If expansions of U.S. industrial capacity that have been announced all get built as planned, natural gas consumption could grow by as much as 6 Bcf/d by 2020, Barclays said in a note last week.
That's nice for gas producers, but highly unlikely, the Barclays analysts said. More realistic is a "healthy pace" of demand growth: 300 MMcf/d next year; 400 MMcf/d in 2014; and 450 MMcf/d in 2015, they said. That would add up to 1.15 Bcf/d of additional demand. Already, 2012 is poised to see demand grow by 300 MMcf/d.
Barclays analysts Biliana Pehlivanova and Shiyang Wang counted about 80 announced industrial projects slated to come online from 2012 to 2015 and beyond in the steel/aluminum, chemicals, fertilizer, and petrochemical industries. Some are newbuilds, while others are capacity expansions or facility restarts. Most of the projects are planned to come online after 2015. The fate of longer-dated projects is uncertain due to long lead times, environmental issues and regulatory approvals.
"We believe that industrial consumption growth in 2016-2020 will be limited to 2.3 Bcf/d," Barclays said. An optimistic case in which all the announced projects came online as planned would generated 5 Bcf/d of new gas demand over the same period.

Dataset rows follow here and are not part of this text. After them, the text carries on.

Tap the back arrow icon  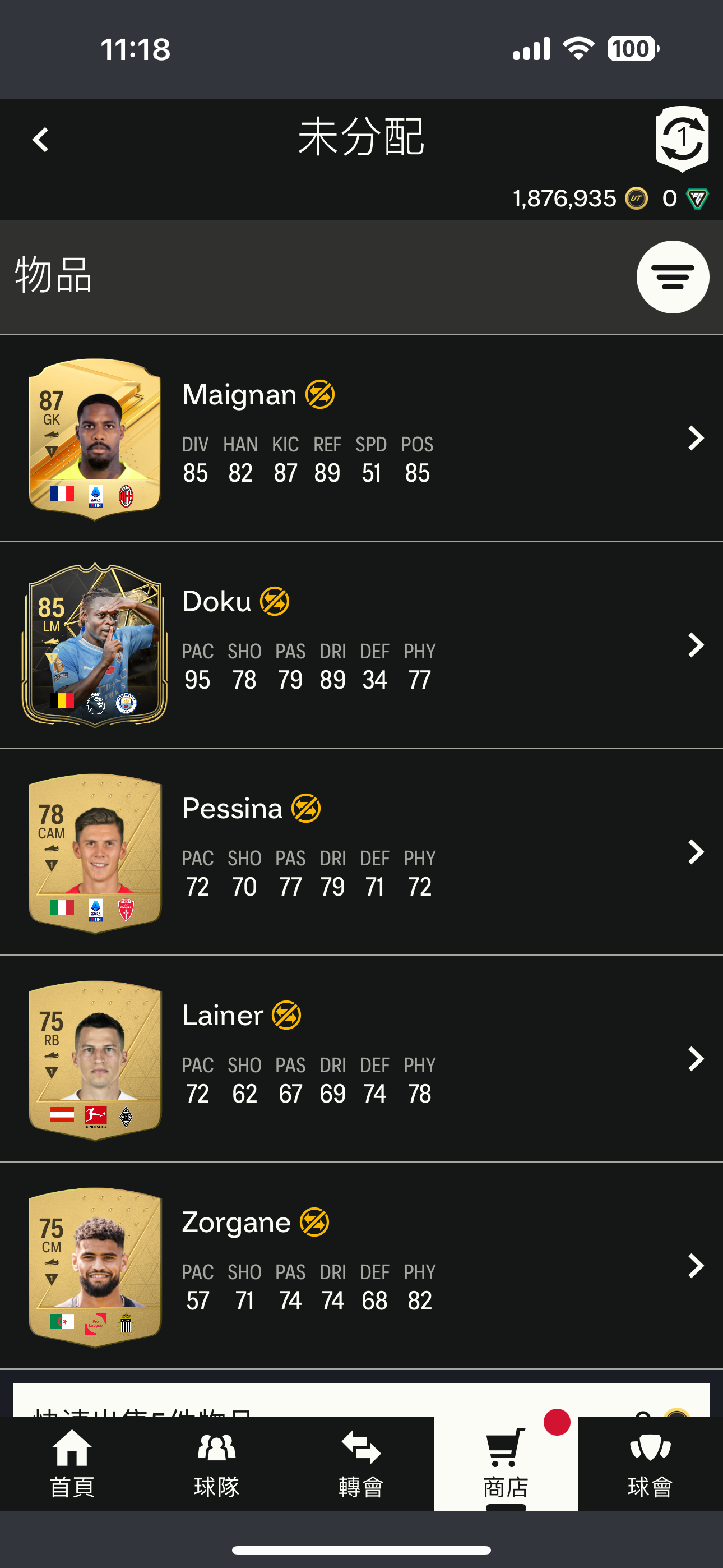coord(40,140)
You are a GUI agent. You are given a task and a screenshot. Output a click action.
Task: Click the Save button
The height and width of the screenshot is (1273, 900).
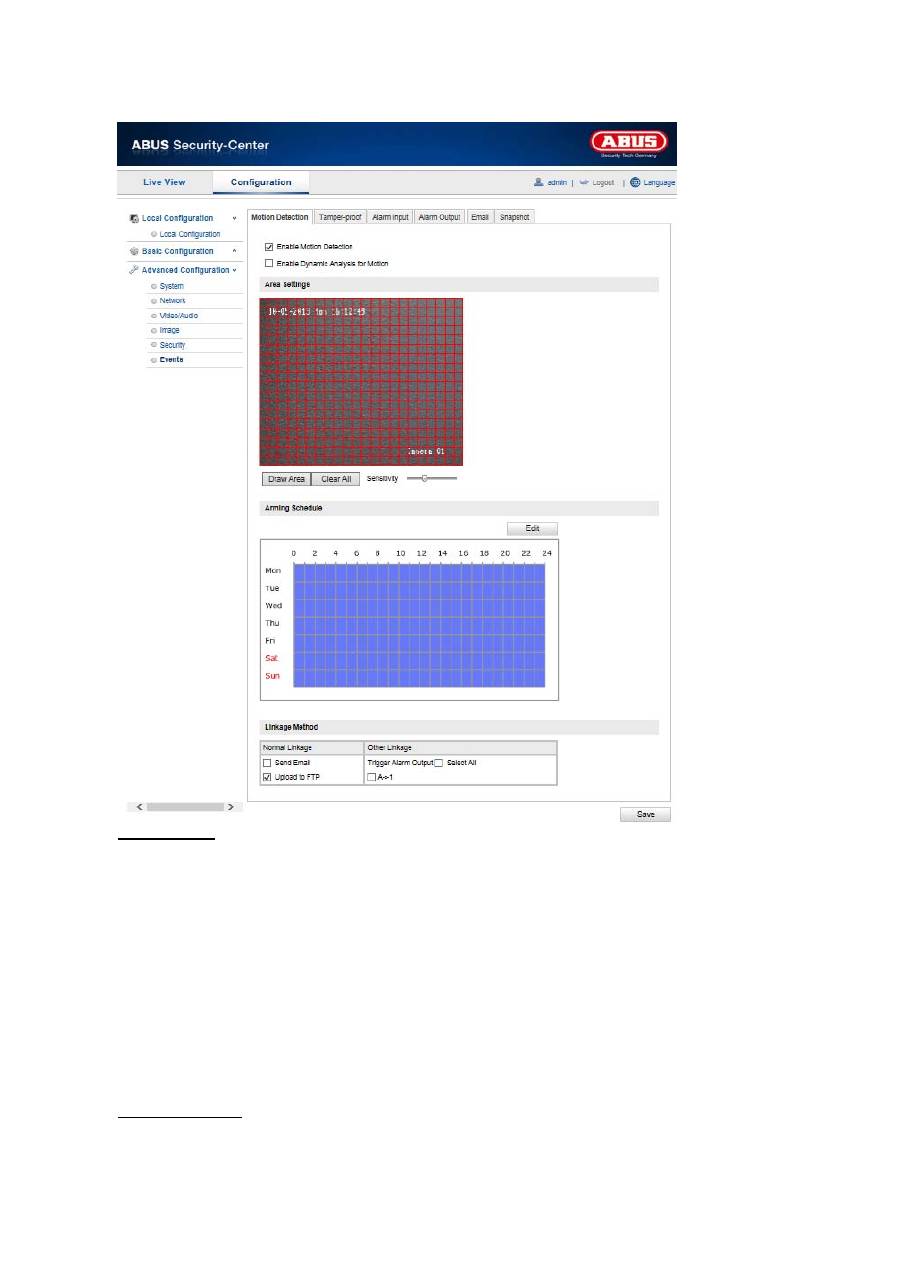645,814
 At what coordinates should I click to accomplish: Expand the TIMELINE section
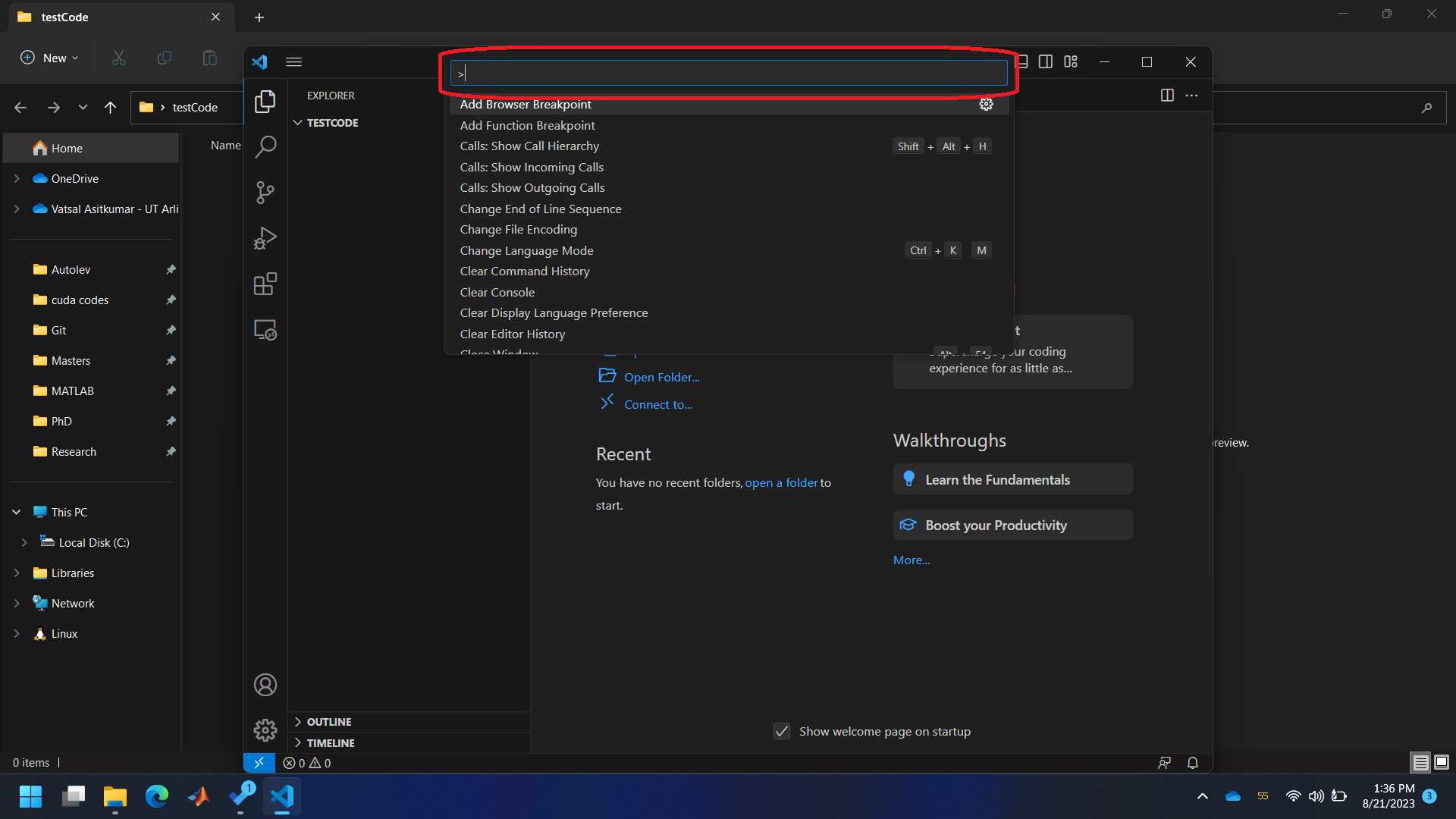coord(331,743)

But the near term has much to offer, more of which can be counted upon to happen. In 2013, for instance, Barclays said four ammonia facilities are planned to either restart or undergo expansion, adding about 70 MMcf/d of demand for feedstock gas. Further, the direct reduced iron (DRI) process is fairly new to the metals industry and calls for more natural gas use. Feedstock used for ammonia production plus that used in the DRI process combined could add as much as 139 MMcf/d to industrial gas use next year, Barclays said.

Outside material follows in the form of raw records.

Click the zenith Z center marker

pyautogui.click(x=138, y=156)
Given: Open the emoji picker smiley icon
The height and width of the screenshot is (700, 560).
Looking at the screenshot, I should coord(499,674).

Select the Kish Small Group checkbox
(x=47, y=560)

Even more industrial capacity additions are slated for 2014, when Barclays sees demand climbing by 400 MMcf/d. "First, consumption should be boosted by the restart and relocation of two methanol facilities with a combined capacity to produce 1.8 million tonnes of methanol," Barclays said. "The plants are estimated to consume about 150 MMcf/d if running at full utilization.

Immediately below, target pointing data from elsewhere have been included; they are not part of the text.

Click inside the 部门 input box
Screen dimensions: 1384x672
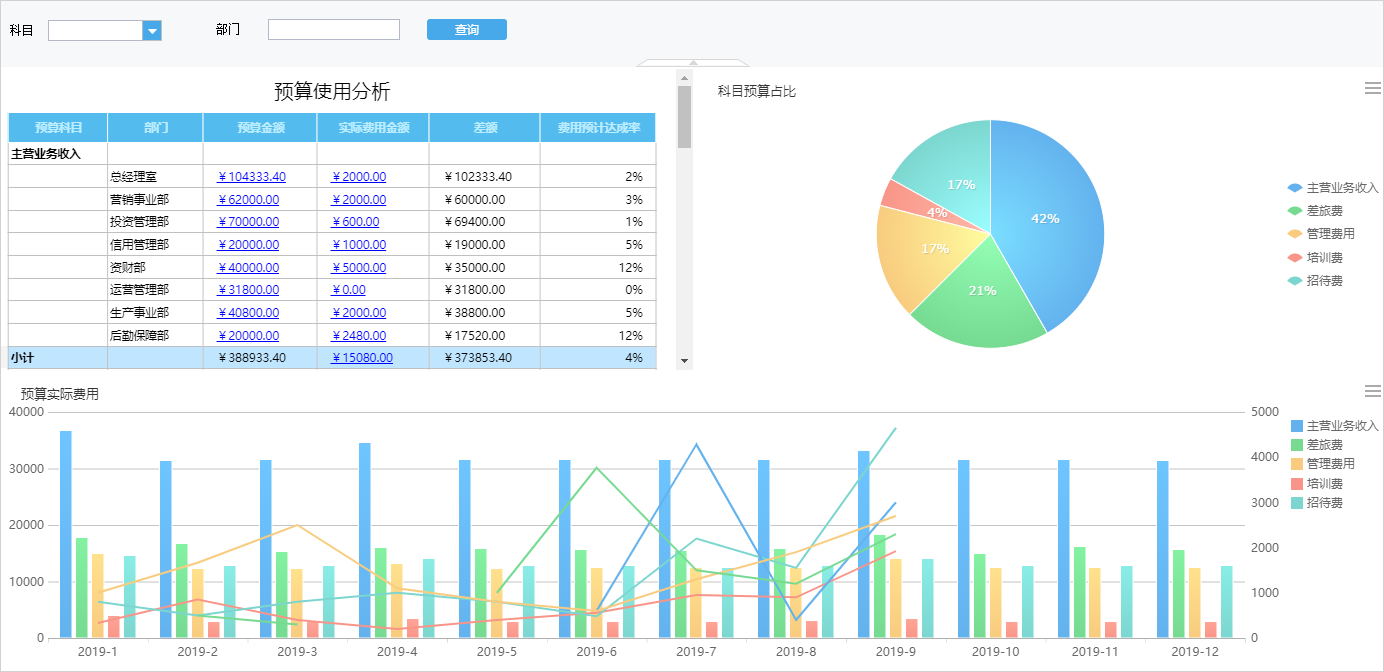click(333, 29)
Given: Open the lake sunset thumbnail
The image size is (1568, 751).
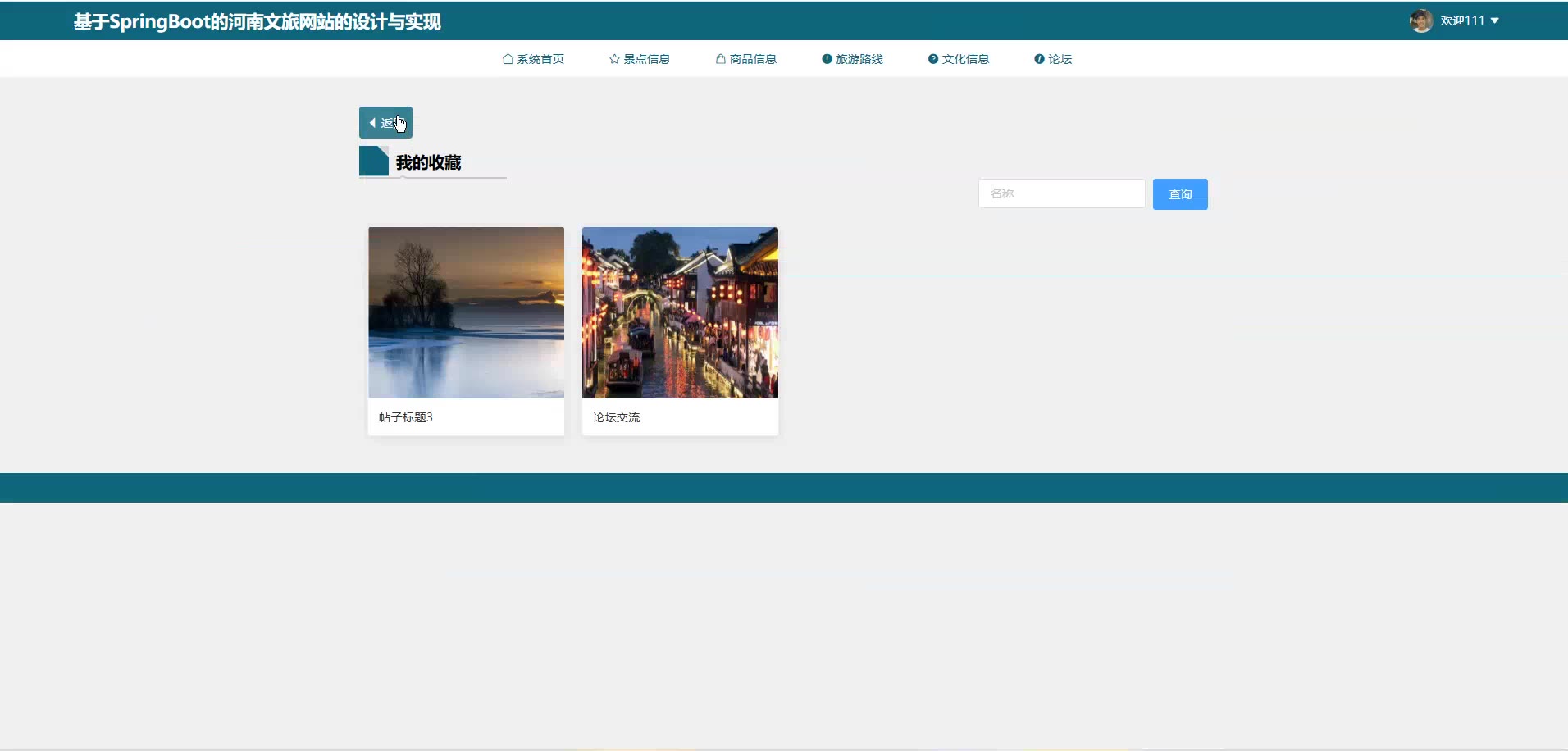Looking at the screenshot, I should pos(466,312).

"Second, two nitrogen fertilizer plant expansions are scheduled to come online. Yet another wave of natural gas use should come from ethylene and other chemical plants, with total capacity of 2.1 million tons planned to commence operation in 2014."
While 2015 sees fewer announced facility expansions, the ones planned are more natural gas-intensive, Barclays said. "The use of natural gas as a feedstock at the planned methanol, ammonia, urea and DRI facilities alone could increase demand by 280 MMcf/d. If all announced plants come online, natural gas consumption could be boosted as much as 600 MMcf/d, we estimate." However, an uncertain outlook for projects that are a couple of years away tempers the analysts' estimate to 450 MMcf/d of growth in 2015.